[Bucholz and the Detectives by Allan Pinkerton]@TWC D-Link bookBucholz and the Detectives CHAPTER XIX 2/6
The evidence of the forgery was unmistakable, and the agent of the company detecting it, at once had the man arrested. These two arrests were almost coincident; their hearing at the preliminary examination took place at the same session of the court, and as each of them waived a hearing and were unable to procure bail, they were both consigned to the jail to await their trial at the next sitting of the general court. As a general thing there seems to be a sort of community of interest or fraternity of feeling existing between prisoners during their confinement.
At certain hours in the day, in many places of imprisonment, the authorities permit the prisoners to leave their cells and to take exercise in the corridors.
At such times they mingle together indiscriminately and indulge in general conversation, and many interesting episodes could be gathered from their recitals of the various scenes through which they have passed during their vicarious life, and the experiences thus related would tend to prove, beyond question, that the imagination of the romancer falls far short of the actual realities of life. Many wild and seemingly extravagant stories are related, which fill the listener with incredulity, but which, upon inquiry, are usually found to be but truthful relations of actual occurrences. But in this jail at Bridgeport there was one person, who, upon finding himself a prisoner, held himself aloof from the rest, declining to make any acquaintances or to engender any friendships, and this person was the quiet-looking man who had been arrested by the express company, and whose name was ascertained to be Edward Sommers.
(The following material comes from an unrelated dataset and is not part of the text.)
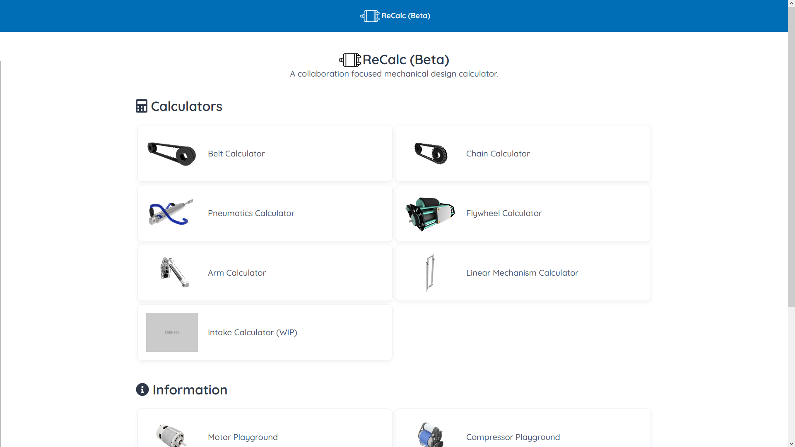Open Compressor Playground page
This screenshot has width=795, height=447.
point(513,437)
He studiously avoided his fellow-prisoners and maintained a degree of reserve which repelled their advances and at once induced their respect. Thomas Brown, the black-haired, false pretender, however, immediately placed himself on friendly terms with every one within reach, and his merry stories were fully appreciated by the residents of the correctional institution in which they found themselves thrown together. But how fared William Bucholz during the days that had intervened since his incarceration? His mind, it is true, had grown calmer since the first paroxysm of his grief had spent itself, and he had composed himself sufficiently to look the future hopefully in the face.
As day after day was passed in the seclusion of his cell, he had grown reconciled to a certain extent to the existing state of affairs, but he still looked forward anxiously to the day which was to deliver him from the enclosing walls that restrained him of his liberty. He was moody and silent, and his mind was much disturbed.